Дитя урагана - Катарина Сусанна Причард
Однажды я принесла ему свой рассказ, и для меня было большим ударом услышать от него такие слова: «Лучше сожгите это и напишите все заново».
Мы с Хильдой вступили в Мельбурнское литературное общество. Нэтти уже была его членом. С каким восторгом и волнением ходили мы на его собрания! Там часто выступал Уолтер Мердок. Выступал и Арчибальд Стронг, с виду напоминавший в своих мешковатых штанах школьника-переростка, а на самом деле уже побывавший в Оксфорде и усвоивший там строго академическую точку зрения на австралийскую прозу и поэзию.

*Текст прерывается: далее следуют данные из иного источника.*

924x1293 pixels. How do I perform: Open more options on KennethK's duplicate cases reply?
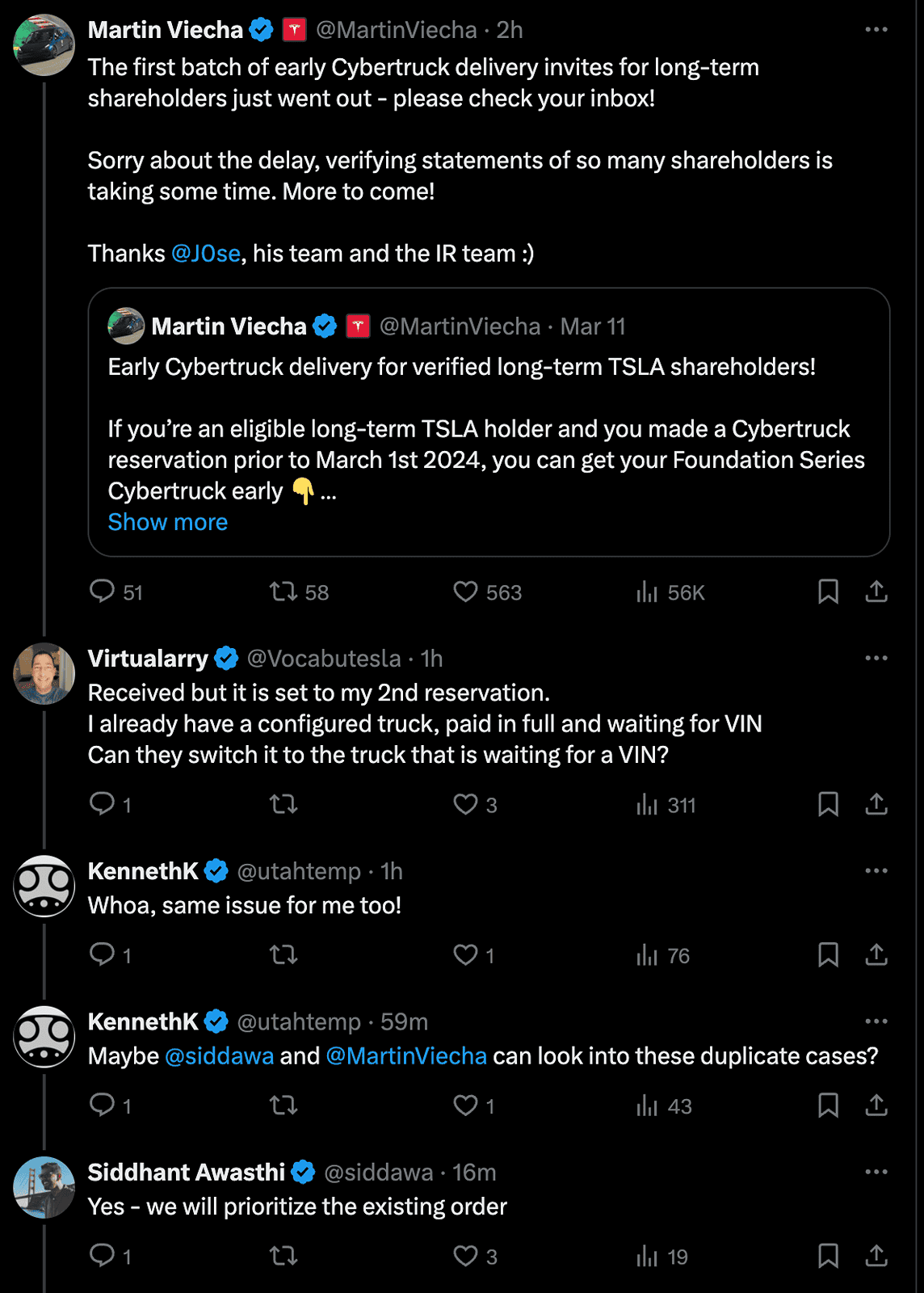coord(876,1021)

Он вызывал яростное возмущение Бернарда О’Дауда, высокого худощавого молодого человека, очень бледного и рыжеволосого. В тот период Бернард О’Дауд был нашим любимым поэтом. Первые тоненькие книжки его стихов «Перед рассветом», «Страна безмолвия» и «Пограничные земли», только что вышедшие в свет, вызвали бурю критических нападок, так отточенны и традиционны были его стихи по форме и бунтарски непримиримы по мысли. Его окрестили «увенчанный терниями поэт новой демократии». Мы, мелкая сошка, наслаждались его горячими спорами с мистером Стронгом. О’Дауд бушевал, неистовствовал, и неизменно вежливо и невозмутимо звучали ответы мистера Стронга.
Великим событием было выступление Бернарда О’Дауда о «воинствующей поэзии» на вечере под председательством Уолтера Мердока, которое прошло при неодобрительном молчании мистера Стронга.

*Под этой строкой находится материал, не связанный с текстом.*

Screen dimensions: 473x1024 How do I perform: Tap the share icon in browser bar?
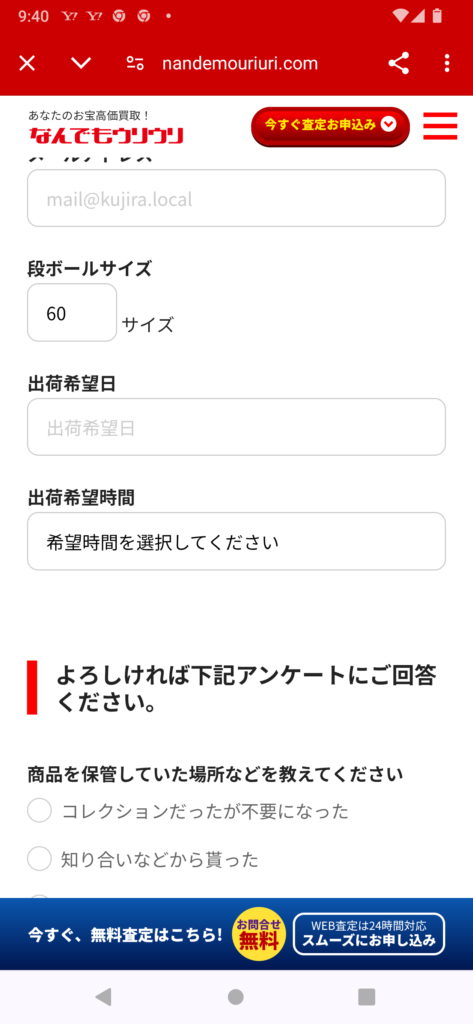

Спустя два или три месяца после возвращения домой с Новой Зеландии от Джона Джослина, которого я уже почти успела позабыть, пришло письмо; он сообщал, что будет в Мельбурне на этой неделе и хотел бы встретиться со мной, пообедать где-нибудь в городе и сходить в театр.
Предстоящая встреча с ним взволновала и обрадовала меня. Но мама, прочитав это письмо, обратилась за советом к теткам. Отец все еще был на Новой Зеландии. И тетки единодушно решили, что мне ни под каким видом нельзя обедать и идти в театр с посторонним мужчиной без кого-нибудь из них. Я кипела негодованием; слышать это было нелепо, особенно после того как в Сиднее я решительно стряхнула с себя шелуху предрассудков. Но мама и тетки, само собой, ничего об этом не знали. Они стояли на своем: прежде чем мне будет позволено пойти куда-нибудь с Джоном Джослином, он должен предстать пред очами моих родственников и подвергнуться осмотру.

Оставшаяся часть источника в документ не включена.